The PICC line is a significant advancement because it allows a patient to be treated at home, by family or by a visiting professional, instead of remaining in or returning to the hospital for all intravenous-type procedures. It also makes the entire process of ongoing IV therapy much easier for the person who is administering it. A PICC line is also much more patient-friendly, because it necessitates only one IV insertion, rather than repeated ones. It makes several procedures much simpler, including the administering of IV drugs and fluids, chemotherapy, total parenteral nutrition and blood-sample collection.

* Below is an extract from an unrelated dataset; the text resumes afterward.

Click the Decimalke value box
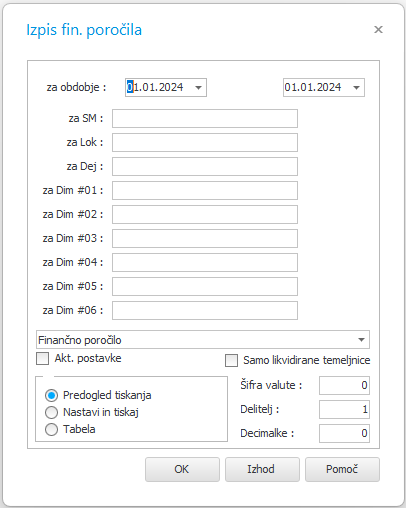The height and width of the screenshot is (508, 406). pos(344,433)
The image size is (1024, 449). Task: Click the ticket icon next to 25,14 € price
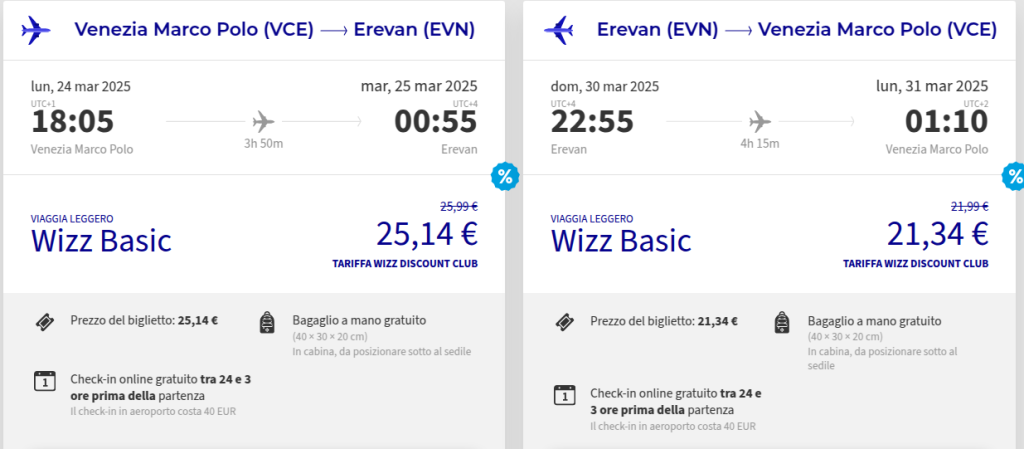44,322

A PICC enables IV liquids to be injected directly into the area near the heart. It does so by way of the PICC line, which is put in place in a medical setting, usually a hospital. The PICC line is placed into a vein leading from the arm up to the heart. It remains there for the course of treatment. The patient then has much greater freedom of movement, and the liquids administered go directly to the heart, where they are dispersed throughout the body much more quickly than with a normal IV injection.
The usual types of PICC lines are the single- and multi-lumen. The single is the simpler form; the multi allows the simultaneous administration of multiple medications that might otherwise be incompatible in the same IV. The midline catheter is a similar device; however, it usually only branches from the elbow area to a vein in the shoulder. The PICC is similar to the midline catheter, and each has its own, individual use; however, the PICC is more adaptible to a wide spectrum of purposes.
PICC placement is difficult if there is limited access to the patient's upper arms, or if shes has venous thrombosis. Either of these situations may be overcome by using fluoroscopy instead of ultrasound. PICCs should only be used for regularly scheduled access, and not for intermittent situations or for blood sampling. Also, PICC lines should not be used in the treatment of end-stage kidney disease or kidney failure.
PICC lines are not perfect. Even a perfectly placed PICC can result in situations that require its removal. Some of these problems include the creation of an air embolism, an arterial puncture, infection of the site, rejection of the line by the body, nerve injury or irritation along the line, irregular heart beat because of irritation, movement of the catheter (causing bad placement or knotting of the line), bruising (hematoma) or a blood clot.